Бессознательные факторы действуют как детерминанты в той же степени, что и величины, регулирующие жизнь социума, и являются не менее коллективными, чем последние. Я могу с одинаковым успехом научиться различать то, чего хочу я и что мне навязывает бессознательное, равно как и понимать, чего требует от меня служба и чего желаю я лично. Поначалу, конечно, вскрывается лишь несовместимость требований, идущих извне и изнутри, с Эго, находящимся между ними, как между молотом и наковальней. Перед этим Эго, которое чаще всего не более чем просто игрушка внешних и внутренних требований, стоит, однако, некий едва различимый арбитр, которого я ни под каким предлогом не хочу называть двусмысленным именем «совесть» несмотря на то, что само слово в лучшем его понимании, наверное, превосходно могло бы обозначать эту инстанцию. Во что мы превратили эту «совесть», которую с непревзойденным юмором изобразил Шпиттелер[143]
. Поэтому надо бы по возможности избегать этого специфического понятия. Наверное, лучше постараться представить себе, что эта трагическая игра противоположностей между внутренним и внешним (запечатленная в образе Иова и в «Фаусте» как спор с Богом) представляет, в сущности, энергетику процесса жизнедеятельности, то полярное напряжение, которое необходимо для саморегуляции. Как бы ни были различны в исполнении и намерении эти противоположные силы, они, в сущности, означают жизнь индивида и на нее нацелены; они постоянно колеблются вокруг этой жизни, как вокруг центра равновесия. Именно потому, что они соотнесены друг с другом в своей противоположности, они и объединяются в некоем опосредованном значении, которое вольно или невольно рождается в самом индивиде, а потому и обожествляется им. У человека есть ощущение того, чем он должен быть и чем может. Отклонение от подобного прорицания означает заблуждение, ошибку или болезнь.Видимо, это не случайность, что от слова «персона» происходят наши современные понятия «личностный» (pers"onlich) и «личность» (Pers"onlichkeit).
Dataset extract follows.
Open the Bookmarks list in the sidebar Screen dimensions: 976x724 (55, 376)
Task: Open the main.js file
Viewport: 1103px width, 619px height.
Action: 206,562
Я могу утверждать о своем Эго, что оно личностно или является личностью, равно как и о своей персоне я могу сказать, что она – личность, с которой я себя более или менее идентифицирую. Тот факт, что в таком случае у меня будет, собственно, две личности, вовсе не удивителен, поскольку любой автономный или хотя бы только относительно автономный комплекс может выступать в качестве личности, т. е. оказываться персонифицированным. Легче всего, пожалуй, это можно заметить в так называемых спиритических явлениях автоматического письма и т. п. Составленные фразы всегда являются личностными высказываниями и излагаются от первого лица, как если бы за каждой записанной частью предложения тоже стояла личность. Поэтому простодушный человек тотчас непременно уверует в духов. Подобное, как известно, можно наблюдать и в галлюцинациях душевнобольных, хотя эти галлюцинации часто еще более явно, чем записи спиритов, суть просто мысли или фрагменты мыслей, непосредственная связь которых с сознательной личностью очевидна каждому.
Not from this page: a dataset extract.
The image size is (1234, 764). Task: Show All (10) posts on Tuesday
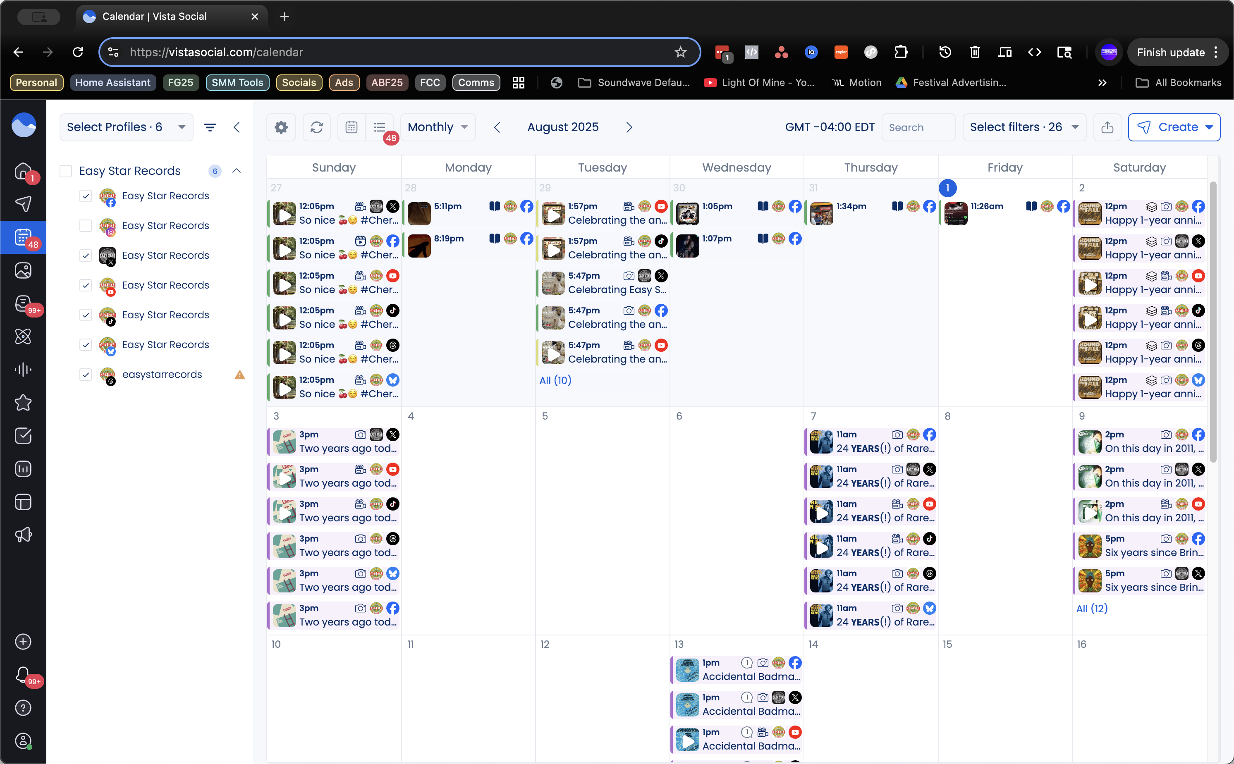click(x=555, y=380)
Тенденция относительно автономных комплексов к непосредственной персонификации объясняет также, почему персона выступает от имени всей личности, почему Эго легко ошибается относительно того, каково же его «настоящее» место.
Все, что истинно в отношении персоны и всех автономных комплексов вообще, истинно и в отношении анимы. Она – личность в той же степени, вот почему она столь легко может быть спроецирована на женщину. До тех пор, пока анима бессознательна, она всегда спроецирована, ибо все бессознательное проецируется. Первой носительницей этого душевного образа всегда выступает мать, позднее подключаются те женщины, которые возбуждают чувства мужчины, – неважно, в позитивном или негативном смысле. Поскольку мать – первая носительница этого образа души, то отделение от нее – деликатный и важный вопрос огромного воспитательного значения. Поэтому уже у первобытных людей мы находим множество ритуалов и обычаев, организующих подобное отделение. Простого взросления и внешнего отделения недостаточно, нужны еще совершенно особое посвящение в мужчины и церемонии второго рождения, чтобы эффективно выстроить отделение от матери (а тем самым осуществить выход из детства).
Точно так же как отец действует в качестве защиты от опасностей внешнего мира и тем самым становится для сына образчиком персоны, так и мать для него – защита от опасностей, угрожающих ему из его собственного душевного мрака. Поэтому при посвящении в мужчины лицо, проходящее инициацию, получает наставления относительно «потусторонних» явлений, благодаря чему оказывается в состоянии отказаться от материнской защиты.